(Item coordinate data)
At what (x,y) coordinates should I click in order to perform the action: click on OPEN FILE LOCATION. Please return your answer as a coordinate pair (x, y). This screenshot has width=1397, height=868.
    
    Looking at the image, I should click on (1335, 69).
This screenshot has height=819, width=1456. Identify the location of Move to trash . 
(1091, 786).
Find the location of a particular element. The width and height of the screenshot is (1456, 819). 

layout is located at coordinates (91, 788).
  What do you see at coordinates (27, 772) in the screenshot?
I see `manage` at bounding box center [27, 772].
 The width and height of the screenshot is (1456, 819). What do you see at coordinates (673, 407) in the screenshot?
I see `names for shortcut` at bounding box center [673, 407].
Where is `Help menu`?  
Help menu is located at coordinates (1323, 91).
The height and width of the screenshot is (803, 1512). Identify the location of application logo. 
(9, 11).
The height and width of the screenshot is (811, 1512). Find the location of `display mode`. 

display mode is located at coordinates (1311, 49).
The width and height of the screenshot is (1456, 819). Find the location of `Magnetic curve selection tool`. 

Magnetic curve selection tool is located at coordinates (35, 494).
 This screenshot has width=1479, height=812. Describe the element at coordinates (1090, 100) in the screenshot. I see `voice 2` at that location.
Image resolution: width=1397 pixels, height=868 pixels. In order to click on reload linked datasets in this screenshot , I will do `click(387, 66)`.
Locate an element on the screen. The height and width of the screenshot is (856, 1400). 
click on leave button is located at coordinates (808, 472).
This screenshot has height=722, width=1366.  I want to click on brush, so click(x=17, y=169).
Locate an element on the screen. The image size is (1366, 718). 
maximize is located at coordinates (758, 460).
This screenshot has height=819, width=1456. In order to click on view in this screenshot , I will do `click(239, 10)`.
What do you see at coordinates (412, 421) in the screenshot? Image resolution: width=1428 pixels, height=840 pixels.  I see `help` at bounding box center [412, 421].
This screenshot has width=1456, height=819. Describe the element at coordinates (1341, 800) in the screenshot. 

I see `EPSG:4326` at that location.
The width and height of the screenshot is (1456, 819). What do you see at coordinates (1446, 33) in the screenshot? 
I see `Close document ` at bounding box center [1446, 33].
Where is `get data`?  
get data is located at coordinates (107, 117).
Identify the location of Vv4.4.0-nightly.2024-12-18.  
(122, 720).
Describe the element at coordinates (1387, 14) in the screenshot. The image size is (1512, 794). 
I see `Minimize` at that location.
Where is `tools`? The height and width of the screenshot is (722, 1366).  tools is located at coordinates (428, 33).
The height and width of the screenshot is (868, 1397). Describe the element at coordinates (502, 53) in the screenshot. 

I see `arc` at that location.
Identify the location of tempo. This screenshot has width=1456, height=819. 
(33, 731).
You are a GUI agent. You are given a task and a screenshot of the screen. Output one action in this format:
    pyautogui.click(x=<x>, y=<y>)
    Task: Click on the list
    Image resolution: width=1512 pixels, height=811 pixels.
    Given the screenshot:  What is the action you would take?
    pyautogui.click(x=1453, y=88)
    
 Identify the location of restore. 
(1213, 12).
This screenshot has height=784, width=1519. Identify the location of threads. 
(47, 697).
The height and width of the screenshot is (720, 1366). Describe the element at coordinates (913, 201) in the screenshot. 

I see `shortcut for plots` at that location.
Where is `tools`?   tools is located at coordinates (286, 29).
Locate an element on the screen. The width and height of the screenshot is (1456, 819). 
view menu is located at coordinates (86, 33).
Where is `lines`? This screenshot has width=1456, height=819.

What the exercise asks: Reproduce the item coordinate data above word for word, from the first line to the last.

Response for this exercise:
At what (x,y) coordinates should I click in order to perform the action: click on OPEN FILE LOCATION. Please return your answer as a coordinate pair (x, y). This screenshot has width=1397, height=868.
    
    Looking at the image, I should click on (1335, 69).
This screenshot has height=819, width=1456. Identify the location of Move to trash . 
(1091, 786).
Find the location of a particular element. The width and height of the screenshot is (1456, 819). 

layout is located at coordinates (91, 788).
  What do you see at coordinates (27, 772) in the screenshot?
I see `manage` at bounding box center [27, 772].
 The width and height of the screenshot is (1456, 819). What do you see at coordinates (673, 407) in the screenshot?
I see `names for shortcut` at bounding box center [673, 407].
Where is `Help menu`?  
Help menu is located at coordinates (1323, 91).
The height and width of the screenshot is (803, 1512). Identify the location of application logo. 
(9, 11).
The height and width of the screenshot is (811, 1512). Find the location of `display mode`. 

display mode is located at coordinates (1311, 49).
The width and height of the screenshot is (1456, 819). Find the location of `Magnetic curve selection tool`. 

Magnetic curve selection tool is located at coordinates (35, 494).
 This screenshot has width=1479, height=812. Describe the element at coordinates (1090, 100) in the screenshot. I see `voice 2` at that location.
Image resolution: width=1397 pixels, height=868 pixels. In order to click on reload linked datasets in this screenshot , I will do `click(387, 66)`.
Locate an element on the screen. The height and width of the screenshot is (856, 1400). 
click on leave button is located at coordinates (808, 472).
This screenshot has height=722, width=1366.  I want to click on brush, so click(x=17, y=169).
Locate an element on the screen. The image size is (1366, 718). 
maximize is located at coordinates (758, 460).
This screenshot has height=819, width=1456. In order to click on view in this screenshot , I will do `click(239, 10)`.
What do you see at coordinates (412, 421) in the screenshot? Image resolution: width=1428 pixels, height=840 pixels.  I see `help` at bounding box center [412, 421].
This screenshot has width=1456, height=819. Describe the element at coordinates (1341, 800) in the screenshot. 

I see `EPSG:4326` at that location.
The width and height of the screenshot is (1456, 819). What do you see at coordinates (1446, 33) in the screenshot? 
I see `Close document ` at bounding box center [1446, 33].
Where is `get data`?  
get data is located at coordinates (107, 117).
Identify the location of Vv4.4.0-nightly.2024-12-18.  
(122, 720).
Describe the element at coordinates (1387, 14) in the screenshot. The image size is (1512, 794). 
I see `Minimize` at that location.
Where is `tools`? The height and width of the screenshot is (722, 1366).  tools is located at coordinates (428, 33).
The height and width of the screenshot is (868, 1397). Describe the element at coordinates (502, 53) in the screenshot. 

I see `arc` at that location.
Identify the location of tempo. This screenshot has width=1456, height=819. 
(33, 731).
You are a GUI agent. You are given a task and a screenshot of the screen. Output one action in this format:
    pyautogui.click(x=<x>, y=<y>)
    Task: Click on the list
    Image resolution: width=1512 pixels, height=811 pixels.
    Given the screenshot:  What is the action you would take?
    pyautogui.click(x=1453, y=88)
    
 Identify the location of restore. 
(1213, 12).
This screenshot has height=784, width=1519. Identify the location of threads. 
(47, 697).
The height and width of the screenshot is (720, 1366). Describe the element at coordinates (913, 201) in the screenshot. 

I see `shortcut for plots` at that location.
Where is `tools`?   tools is located at coordinates (286, 29).
Locate an element on the screen. The width and height of the screenshot is (1456, 819). 
view menu is located at coordinates (86, 33).
Where is `lines`? This screenshot has width=1456, height=819.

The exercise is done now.